I first subset my data into a dataframe of the predictor variables and another for the response/yield variable, then into test and train sets. Before, I used the mice package to handle my inputation but I have realized that there is a way to take care of all of my preprocessing in a quicker way. The preProcess function from the caret package allows me to impute, scale, center and perform a BoxCox transformation in one swoop. I also removed highly correlated data and near zero values. Now that we have completed our data preprocessing and splitting, we will perform a knn, neural network, MARS, svm models.
## k-Nearest Neighbors
##
## 132 samples
## 47 predictor
##
## No pre-processing
## Resampling: Bootstrapped (25 reps)
## Summary of sample sizes: 132, 132, 132, 132, 132, 132, ...

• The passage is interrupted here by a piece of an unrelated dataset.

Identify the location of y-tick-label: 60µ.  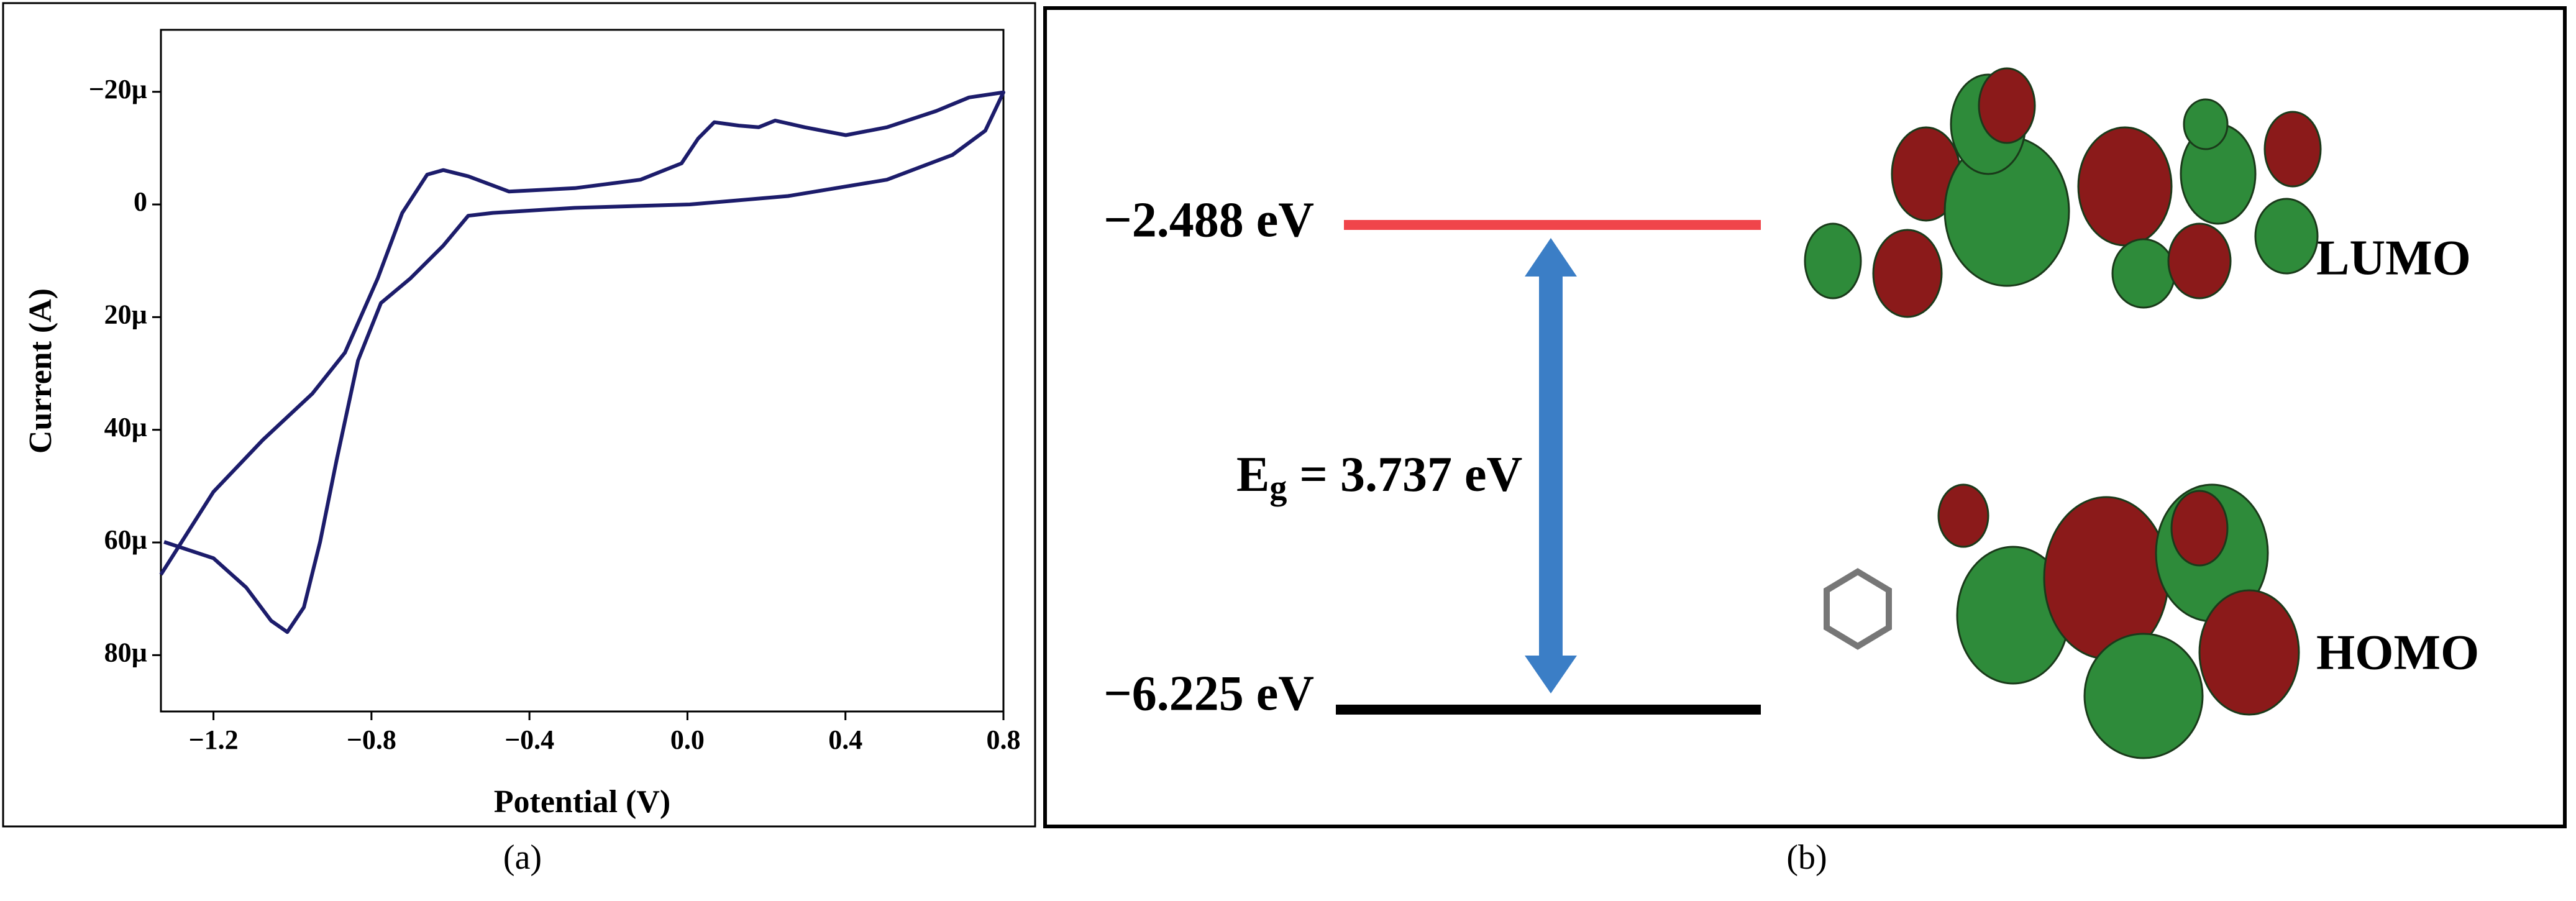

## Resampling results across tuning parameters:
##
## k RMSE Rsquared MAE
## 5 1.471155 0.3970451 1.185740
## 7 1.473831 0.3952187 1.188562
## 9 1.466505 0.3984768 1.180142
## 11 1.468380 0.3982967 1.185868
## 13 1.468671 0.3995290 1.186408
## 15 1.458793 0.4119094 1.179862
## 17 1.448414 0.4230017 1.168782
## 19 1.448308 0.4284784 1.166523
## 21 1.452348 0.4301752 1.172608
## 23 1.452411 0.4374085 1.170903
##
## RMSE was used to select the optimal model using the smallest value.
## The final value used for the model was k = 19.
From the output, the best RMSE value for knn is when k is 19.
## RMSE Rsquared MAE
## 1.3398772 0.3645254 1.0810766
## loess r-squared variable importance
##
## only 20 most important variables shown (out of 47)
##
## Overall
## ManufacturingProcess17 100.00
## ManufacturingProcess13 96.37
## ManufacturingProcess32 88.50
## ManufacturingProcess09 79.09
## BiologicalMaterial06 75.17
## ManufacturingProcess36 70.24
## BiologicalMaterial03 69.76
## ManufacturingProcess06 64.01
## ManufacturingProcess11 60.76
## BiologicalMaterial11 53.96
## BiologicalMaterial08 50.38
## BiologicalMaterial04 50.15
## ManufacturingProcess30 47.47
## ManufacturingProcess33 47.33
## ManufacturingProcess12 39.60
## BiologicalMaterial01 39.21
## BiologicalMaterial09 35.53
## BiologicalMaterial10 27.33
## ManufacturingProcess15 26.57
## ManufacturingProcess26 23.82
The RMSE value is 1.34, RSquared .36 and MAE is 1.08. Next to a basisic neural network model, as our data has been scaled.
## RMSE Rsquared MAE
## 2.4705065 0.1318926 2.0825607
## loess r-squared variable importance
##
## only 20 most important variables shown (out of 47)
##
## Overall
## ManufacturingProcess17 100.00
## ManufacturingProcess13 96.37
## ManufacturingProcess32 88.50
## ManufacturingProcess09 79.09
## BiologicalMaterial06 75.17
## ManufacturingProcess36 70.24
## BiologicalMaterial03 69.76
## ManufacturingProcess06 64.01
## ManufacturingProcess11 60.76
## BiologicalMaterial11 53.96
## BiologicalMaterial08 50.38
## BiologicalMaterial04 50.15
## ManufacturingProcess30 47.47
## ManufacturingProcess33 47.33
## ManufacturingProcess12 39.60
## BiologicalMaterial01 39.21
## BiologicalMaterial09 35.53
## BiologicalMaterial10 27.33
## ManufacturingProcess15 26.57
## ManufacturingProcess26 23.82
The metrics for the nnet model were worse than for the knn model with RMSE at 2.47, Rsquared at .13 and MAE of 2.08. Let’s take a look at out MARS model then svm.